I wouldn't be surprised if most of our readers have learned one-way-or-another in the last day or two that actor Tom Hanks recently revealed to The Late Show television host David Letterman that he (Tom) has recently been diagnosed as having type 2 diabetes at age 57, after having high blood sugars since age 36. A video clip from the October 7 show is available at YouTube; Tom's admission is at the first minute.
But David topped Tom (at 1:22 in the video) : "A nice message to others: I suffer from the high blood sugar; had to go on a special diet myself."
So, Tom Hanks had pre-diabetes for 20+ years. David Letterman has pre-diabetes also. Additional documentation of David's situation is also on YouTube (from a few years ago), when David grilled another celebrity, Alec Baldwin, about Alec's weight loss. Alec semi-jokingly said he was "allergic to sugar" but later admitted his physician had told him he was prediabetic. After more half-hearted questioning, David eventually admitted (at 2:53 in the video) that he too "might be prediabetic or is prediabetic" and should "cut back on the sugar." But as I looked at the clip, it appeared to me that David didn't seem at all concerned with his diagnosis, nor did he seem motivated to adjust his eating patterns, as Alec definitely was.

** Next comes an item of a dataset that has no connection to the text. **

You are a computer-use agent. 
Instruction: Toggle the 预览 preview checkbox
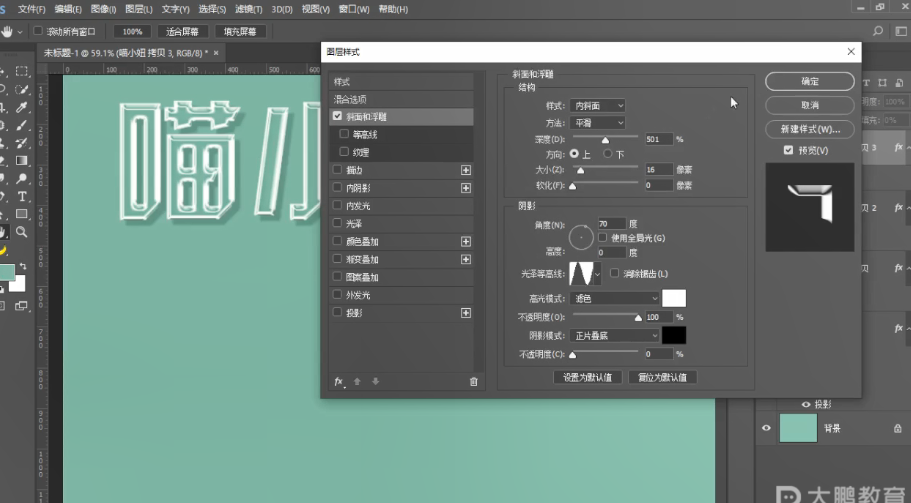click(789, 150)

Celebrities, like everyone else, have different coping strategies for dealing with, and informing others about, their health. At one extreme, there's rock star Bret Michaels, who was on the television series "Celebrity Apprentice"; his charity for the show was the American Diabetes Association. And Mary Tyler Moore, who has supported the JDRF for years.

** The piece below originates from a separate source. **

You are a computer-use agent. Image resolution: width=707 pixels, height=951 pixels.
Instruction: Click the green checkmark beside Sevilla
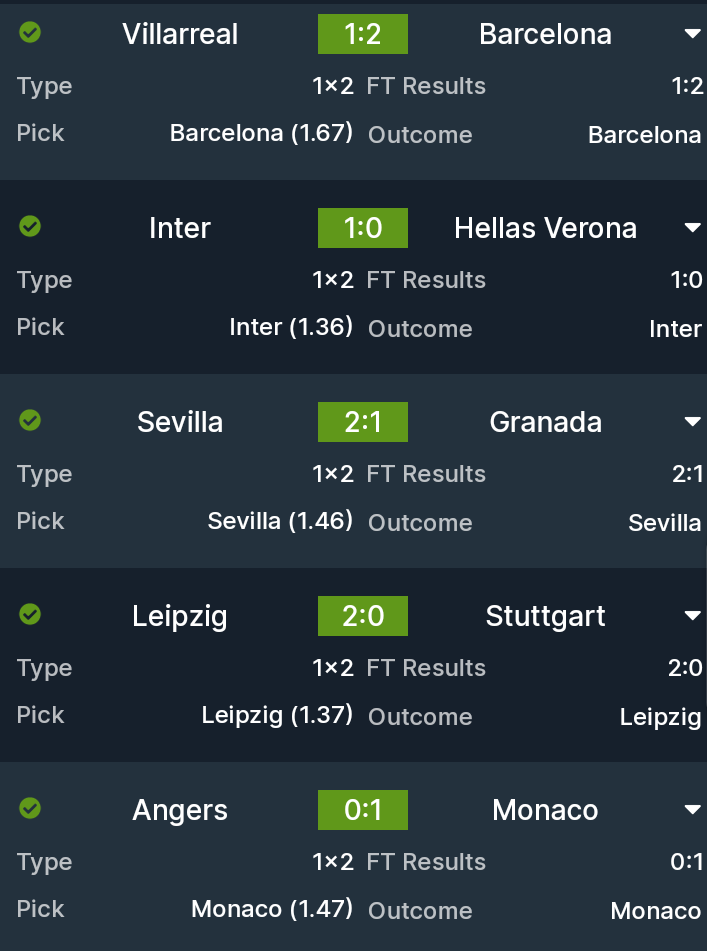pyautogui.click(x=31, y=421)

On the other side are the silent types, such as Vinnie Politan, a commentator for the Headline News network, who only very rarely mentions that he has type 1 diabetes. And actress Halle Berry, who seems to have been diagnosed initially as type 1, but later apparently claimed she was type 2 (and who may have one of the variants of diabetes that are lumped into the unofficial category "type 1-and-a-half").
Then there are the cash-in types, such as celebrity cooking show hostess Paula Deen, who silently suffered from her diabetes until she found she could land a contract pitching a diabetes drug. The NY Times quotes an unnamed source as saying "Ms. Deen was paid $6 million for a two-year contract to promote Victoza."
The celebrities who are willing to discuss their diabetes frequently end up as cover stories in Diabetes Forecast: Bret Michaels, Supreme Court Justice Sonia Sotomayor, CBS News anchor Bob Schieffer, and many others.
I'm hoping that Tom Hanks decides to become a diabetes advocate, and I'm looking forward to the chance to see him on the cover of Diabetes Forecast in the near future.